— Task requirements —
In the entries below, every line with the string "Terms" is to be reported.

*** Opening of Entries provided ***

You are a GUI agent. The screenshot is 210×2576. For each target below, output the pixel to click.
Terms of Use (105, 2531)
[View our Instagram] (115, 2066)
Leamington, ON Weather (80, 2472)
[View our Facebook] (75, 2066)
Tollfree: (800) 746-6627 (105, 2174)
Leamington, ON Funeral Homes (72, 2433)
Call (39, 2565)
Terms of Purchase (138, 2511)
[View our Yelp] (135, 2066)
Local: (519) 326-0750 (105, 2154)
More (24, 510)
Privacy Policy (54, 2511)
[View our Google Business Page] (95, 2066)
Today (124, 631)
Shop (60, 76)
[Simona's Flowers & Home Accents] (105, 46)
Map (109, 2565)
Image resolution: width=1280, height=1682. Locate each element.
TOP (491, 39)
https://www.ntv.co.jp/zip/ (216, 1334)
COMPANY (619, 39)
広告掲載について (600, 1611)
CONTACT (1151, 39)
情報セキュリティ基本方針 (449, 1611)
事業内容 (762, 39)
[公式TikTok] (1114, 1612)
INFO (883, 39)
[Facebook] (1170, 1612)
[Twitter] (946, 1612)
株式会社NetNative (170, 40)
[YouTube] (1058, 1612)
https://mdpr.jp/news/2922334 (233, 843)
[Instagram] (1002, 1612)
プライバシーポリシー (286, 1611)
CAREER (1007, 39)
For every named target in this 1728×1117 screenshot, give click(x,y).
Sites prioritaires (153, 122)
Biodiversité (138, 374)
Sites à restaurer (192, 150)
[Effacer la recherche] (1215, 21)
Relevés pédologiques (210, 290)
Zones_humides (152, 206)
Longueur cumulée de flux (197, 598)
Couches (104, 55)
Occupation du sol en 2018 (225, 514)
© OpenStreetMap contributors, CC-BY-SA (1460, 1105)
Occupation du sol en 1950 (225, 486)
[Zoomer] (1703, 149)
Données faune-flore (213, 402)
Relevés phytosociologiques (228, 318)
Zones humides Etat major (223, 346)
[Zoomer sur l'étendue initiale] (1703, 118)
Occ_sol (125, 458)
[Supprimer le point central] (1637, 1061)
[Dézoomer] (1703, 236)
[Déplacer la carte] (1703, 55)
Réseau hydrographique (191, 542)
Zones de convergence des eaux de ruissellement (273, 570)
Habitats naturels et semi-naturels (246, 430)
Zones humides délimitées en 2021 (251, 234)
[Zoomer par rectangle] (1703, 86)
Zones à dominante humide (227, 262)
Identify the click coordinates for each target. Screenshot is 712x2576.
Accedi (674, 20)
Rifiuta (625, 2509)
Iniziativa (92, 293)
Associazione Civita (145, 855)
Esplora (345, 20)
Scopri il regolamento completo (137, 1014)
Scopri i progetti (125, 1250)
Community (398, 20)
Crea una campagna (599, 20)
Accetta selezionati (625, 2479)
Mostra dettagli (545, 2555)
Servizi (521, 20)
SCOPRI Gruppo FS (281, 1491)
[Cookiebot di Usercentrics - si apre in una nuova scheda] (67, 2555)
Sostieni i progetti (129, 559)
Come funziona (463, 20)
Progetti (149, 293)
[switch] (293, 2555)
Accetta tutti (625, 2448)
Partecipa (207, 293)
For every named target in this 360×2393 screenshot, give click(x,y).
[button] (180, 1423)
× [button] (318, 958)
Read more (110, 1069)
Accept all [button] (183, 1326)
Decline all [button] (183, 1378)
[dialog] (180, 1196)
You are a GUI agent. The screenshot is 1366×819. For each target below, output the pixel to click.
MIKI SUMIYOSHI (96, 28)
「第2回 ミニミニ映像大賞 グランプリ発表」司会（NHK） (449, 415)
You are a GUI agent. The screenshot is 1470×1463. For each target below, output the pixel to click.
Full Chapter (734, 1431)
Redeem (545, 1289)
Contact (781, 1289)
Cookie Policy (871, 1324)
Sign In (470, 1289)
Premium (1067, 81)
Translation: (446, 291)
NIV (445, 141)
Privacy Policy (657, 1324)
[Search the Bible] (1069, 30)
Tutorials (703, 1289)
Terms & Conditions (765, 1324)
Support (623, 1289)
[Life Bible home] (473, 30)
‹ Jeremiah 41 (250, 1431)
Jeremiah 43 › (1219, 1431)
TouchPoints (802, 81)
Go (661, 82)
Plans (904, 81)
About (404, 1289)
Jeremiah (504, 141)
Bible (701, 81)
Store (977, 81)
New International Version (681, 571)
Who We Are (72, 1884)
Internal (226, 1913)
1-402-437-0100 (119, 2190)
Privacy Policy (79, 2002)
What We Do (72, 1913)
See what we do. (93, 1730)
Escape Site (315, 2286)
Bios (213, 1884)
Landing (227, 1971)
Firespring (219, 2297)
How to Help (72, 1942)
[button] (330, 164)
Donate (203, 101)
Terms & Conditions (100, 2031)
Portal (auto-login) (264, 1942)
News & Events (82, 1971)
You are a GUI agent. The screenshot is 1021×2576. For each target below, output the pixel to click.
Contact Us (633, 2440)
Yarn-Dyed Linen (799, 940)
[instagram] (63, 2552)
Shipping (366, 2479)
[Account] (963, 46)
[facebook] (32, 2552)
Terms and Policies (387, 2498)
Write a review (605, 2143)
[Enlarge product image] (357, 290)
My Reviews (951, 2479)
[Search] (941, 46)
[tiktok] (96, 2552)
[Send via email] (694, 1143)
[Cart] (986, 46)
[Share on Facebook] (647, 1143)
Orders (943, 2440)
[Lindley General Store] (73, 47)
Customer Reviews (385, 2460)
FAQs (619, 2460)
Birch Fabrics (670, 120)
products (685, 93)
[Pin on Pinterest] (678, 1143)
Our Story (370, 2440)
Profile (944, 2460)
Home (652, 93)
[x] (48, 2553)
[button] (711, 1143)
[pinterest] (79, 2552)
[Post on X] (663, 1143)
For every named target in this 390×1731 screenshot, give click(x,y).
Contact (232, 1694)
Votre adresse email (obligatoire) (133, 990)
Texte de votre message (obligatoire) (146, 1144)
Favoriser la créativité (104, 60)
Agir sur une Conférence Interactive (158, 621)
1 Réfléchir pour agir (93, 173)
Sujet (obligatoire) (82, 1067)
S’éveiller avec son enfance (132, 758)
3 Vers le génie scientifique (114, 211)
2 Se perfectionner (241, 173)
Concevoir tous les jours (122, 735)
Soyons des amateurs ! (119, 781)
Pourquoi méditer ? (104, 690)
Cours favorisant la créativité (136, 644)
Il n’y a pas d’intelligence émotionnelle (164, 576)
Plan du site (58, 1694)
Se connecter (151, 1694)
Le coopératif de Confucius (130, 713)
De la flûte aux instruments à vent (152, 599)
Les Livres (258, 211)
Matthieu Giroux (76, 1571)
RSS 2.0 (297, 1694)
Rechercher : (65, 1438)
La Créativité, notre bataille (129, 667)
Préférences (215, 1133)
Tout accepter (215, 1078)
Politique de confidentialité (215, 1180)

*** Close of Entries provided ***

— Written response —
Terms of Use (105, 2531)
Terms of Purchase (138, 2511)
Terms & Conditions (765, 1324)
Terms & Conditions (100, 2031)
Terms and Policies (387, 2498)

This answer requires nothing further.